When I was at the UP, I was friends with this girl who one day, stopped being friends with me for reasons she didn't really say. Just simply stopped talking to me or even acknowledging my presence even if I was literally in front of her face.
I was literally, dead to her- a ghost. I would Google her years afterward; sneered at her face (she was never the sort you would describe as pretty even if you forced yourself to be nice); judged her job, her hair and her life in general (that's why I left Facebook because I felt that all the incessant judging I was doing was internally toxic). Yup- I literally haunted her with some sort of half-expectation that the answer as to why she stopped being friends with me would reveal itself.

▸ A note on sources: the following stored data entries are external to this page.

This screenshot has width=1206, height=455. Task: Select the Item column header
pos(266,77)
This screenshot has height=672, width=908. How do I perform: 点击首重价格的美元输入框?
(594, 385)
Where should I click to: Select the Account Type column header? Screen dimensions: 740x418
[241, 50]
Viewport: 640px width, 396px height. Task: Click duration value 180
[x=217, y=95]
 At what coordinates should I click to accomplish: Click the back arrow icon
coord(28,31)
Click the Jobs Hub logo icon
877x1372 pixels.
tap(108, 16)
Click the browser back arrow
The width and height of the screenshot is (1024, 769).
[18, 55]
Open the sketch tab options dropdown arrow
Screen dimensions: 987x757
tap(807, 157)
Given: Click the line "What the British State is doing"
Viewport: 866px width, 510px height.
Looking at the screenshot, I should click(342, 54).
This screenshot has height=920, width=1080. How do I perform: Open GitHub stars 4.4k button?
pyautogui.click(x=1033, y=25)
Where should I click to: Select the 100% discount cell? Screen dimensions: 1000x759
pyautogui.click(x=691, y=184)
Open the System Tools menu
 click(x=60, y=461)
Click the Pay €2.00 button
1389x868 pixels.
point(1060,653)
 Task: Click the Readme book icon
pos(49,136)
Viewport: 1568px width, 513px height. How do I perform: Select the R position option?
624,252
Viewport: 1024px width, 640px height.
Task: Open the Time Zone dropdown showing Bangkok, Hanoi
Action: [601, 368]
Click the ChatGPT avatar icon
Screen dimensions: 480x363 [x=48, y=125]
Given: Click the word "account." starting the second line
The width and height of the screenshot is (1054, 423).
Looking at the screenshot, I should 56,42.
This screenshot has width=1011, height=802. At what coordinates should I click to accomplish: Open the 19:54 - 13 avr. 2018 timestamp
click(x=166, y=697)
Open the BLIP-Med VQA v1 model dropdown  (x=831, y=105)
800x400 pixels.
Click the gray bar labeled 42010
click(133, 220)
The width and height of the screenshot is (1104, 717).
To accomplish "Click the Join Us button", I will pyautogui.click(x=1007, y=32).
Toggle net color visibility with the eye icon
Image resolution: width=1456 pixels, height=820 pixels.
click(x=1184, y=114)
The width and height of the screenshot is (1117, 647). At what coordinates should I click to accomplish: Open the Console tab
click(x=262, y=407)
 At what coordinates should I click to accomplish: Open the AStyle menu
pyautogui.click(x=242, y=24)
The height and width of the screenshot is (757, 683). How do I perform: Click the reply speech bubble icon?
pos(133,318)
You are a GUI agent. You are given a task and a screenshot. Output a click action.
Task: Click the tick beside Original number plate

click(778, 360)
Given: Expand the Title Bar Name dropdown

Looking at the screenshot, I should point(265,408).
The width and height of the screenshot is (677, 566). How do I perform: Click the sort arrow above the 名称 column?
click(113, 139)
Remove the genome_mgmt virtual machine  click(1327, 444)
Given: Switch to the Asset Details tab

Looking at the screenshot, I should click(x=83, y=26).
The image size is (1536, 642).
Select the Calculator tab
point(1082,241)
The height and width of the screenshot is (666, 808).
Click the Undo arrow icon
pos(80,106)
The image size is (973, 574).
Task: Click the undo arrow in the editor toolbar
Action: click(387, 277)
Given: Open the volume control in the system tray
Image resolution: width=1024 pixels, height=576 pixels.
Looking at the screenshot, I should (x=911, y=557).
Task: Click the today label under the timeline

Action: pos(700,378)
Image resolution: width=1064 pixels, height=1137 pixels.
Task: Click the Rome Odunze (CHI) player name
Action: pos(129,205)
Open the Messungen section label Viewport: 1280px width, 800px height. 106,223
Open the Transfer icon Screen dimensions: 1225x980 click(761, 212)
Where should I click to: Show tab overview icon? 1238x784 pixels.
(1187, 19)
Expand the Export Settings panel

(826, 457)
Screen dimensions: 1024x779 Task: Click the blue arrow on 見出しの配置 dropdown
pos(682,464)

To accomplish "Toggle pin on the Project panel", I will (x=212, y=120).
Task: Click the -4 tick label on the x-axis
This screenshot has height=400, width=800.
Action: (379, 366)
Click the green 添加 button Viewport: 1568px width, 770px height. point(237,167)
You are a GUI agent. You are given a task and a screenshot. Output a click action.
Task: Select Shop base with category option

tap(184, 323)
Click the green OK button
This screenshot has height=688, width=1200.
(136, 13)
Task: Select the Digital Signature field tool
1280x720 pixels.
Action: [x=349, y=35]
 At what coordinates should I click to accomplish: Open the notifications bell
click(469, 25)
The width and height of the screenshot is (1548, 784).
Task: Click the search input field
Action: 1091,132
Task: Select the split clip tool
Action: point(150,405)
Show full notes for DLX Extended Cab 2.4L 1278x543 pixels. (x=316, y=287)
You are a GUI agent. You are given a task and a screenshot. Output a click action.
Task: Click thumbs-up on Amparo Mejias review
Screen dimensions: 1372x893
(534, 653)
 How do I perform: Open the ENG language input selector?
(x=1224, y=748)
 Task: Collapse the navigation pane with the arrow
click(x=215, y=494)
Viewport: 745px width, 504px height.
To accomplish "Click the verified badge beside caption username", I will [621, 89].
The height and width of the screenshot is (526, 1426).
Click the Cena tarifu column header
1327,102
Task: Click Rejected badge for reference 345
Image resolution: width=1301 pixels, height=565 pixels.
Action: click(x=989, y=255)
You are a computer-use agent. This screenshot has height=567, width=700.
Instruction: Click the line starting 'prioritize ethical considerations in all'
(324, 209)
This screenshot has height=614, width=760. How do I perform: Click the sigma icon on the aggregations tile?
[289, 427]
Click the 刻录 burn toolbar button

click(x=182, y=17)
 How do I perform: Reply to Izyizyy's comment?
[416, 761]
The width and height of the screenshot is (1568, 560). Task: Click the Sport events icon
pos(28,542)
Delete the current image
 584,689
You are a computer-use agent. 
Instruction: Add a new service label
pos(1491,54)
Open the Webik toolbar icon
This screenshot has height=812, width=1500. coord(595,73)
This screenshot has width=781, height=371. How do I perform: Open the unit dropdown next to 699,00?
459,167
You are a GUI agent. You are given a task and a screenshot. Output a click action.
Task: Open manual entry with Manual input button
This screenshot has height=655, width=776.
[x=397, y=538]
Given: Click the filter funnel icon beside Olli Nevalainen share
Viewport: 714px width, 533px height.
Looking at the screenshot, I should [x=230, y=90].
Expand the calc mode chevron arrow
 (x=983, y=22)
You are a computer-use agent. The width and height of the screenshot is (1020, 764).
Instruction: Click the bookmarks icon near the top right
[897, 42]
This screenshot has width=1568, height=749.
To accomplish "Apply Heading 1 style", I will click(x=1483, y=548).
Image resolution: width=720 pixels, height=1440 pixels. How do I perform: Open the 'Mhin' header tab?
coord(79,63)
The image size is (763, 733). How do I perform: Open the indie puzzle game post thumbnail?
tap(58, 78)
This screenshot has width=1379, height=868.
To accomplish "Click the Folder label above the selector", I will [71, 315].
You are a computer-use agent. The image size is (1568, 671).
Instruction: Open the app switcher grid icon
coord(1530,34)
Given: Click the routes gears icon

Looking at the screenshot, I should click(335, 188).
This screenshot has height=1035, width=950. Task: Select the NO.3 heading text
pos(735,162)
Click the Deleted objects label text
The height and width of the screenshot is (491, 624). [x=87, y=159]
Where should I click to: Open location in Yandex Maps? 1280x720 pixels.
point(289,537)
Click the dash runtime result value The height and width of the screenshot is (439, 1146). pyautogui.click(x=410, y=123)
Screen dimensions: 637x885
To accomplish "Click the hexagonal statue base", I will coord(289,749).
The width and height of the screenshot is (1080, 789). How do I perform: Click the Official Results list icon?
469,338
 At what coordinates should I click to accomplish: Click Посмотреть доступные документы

Having been someone who came to friendships late in life, I've developed an independence that I think, sometimes borders on the extreme-I really wouldn't give two shits if I lived alone, or died alone. I find some sort of satisfying fulfillment and peace with my routine, my self-involved interests and my lack of social obligation save for family which to me, are not obligations at all, but commitments. That's why living in New Zealand is perfect- I hardly know anyone and that suits me just fine.
But this is not to say that I've had a lack of opportunities to form strong friendships which in this day and age of numerous digital interconnections, would have been an easy thing to do.
But not for me; I think I've grown too fond of being invisible, of being rooted to one spot, unable to leave it, to move on.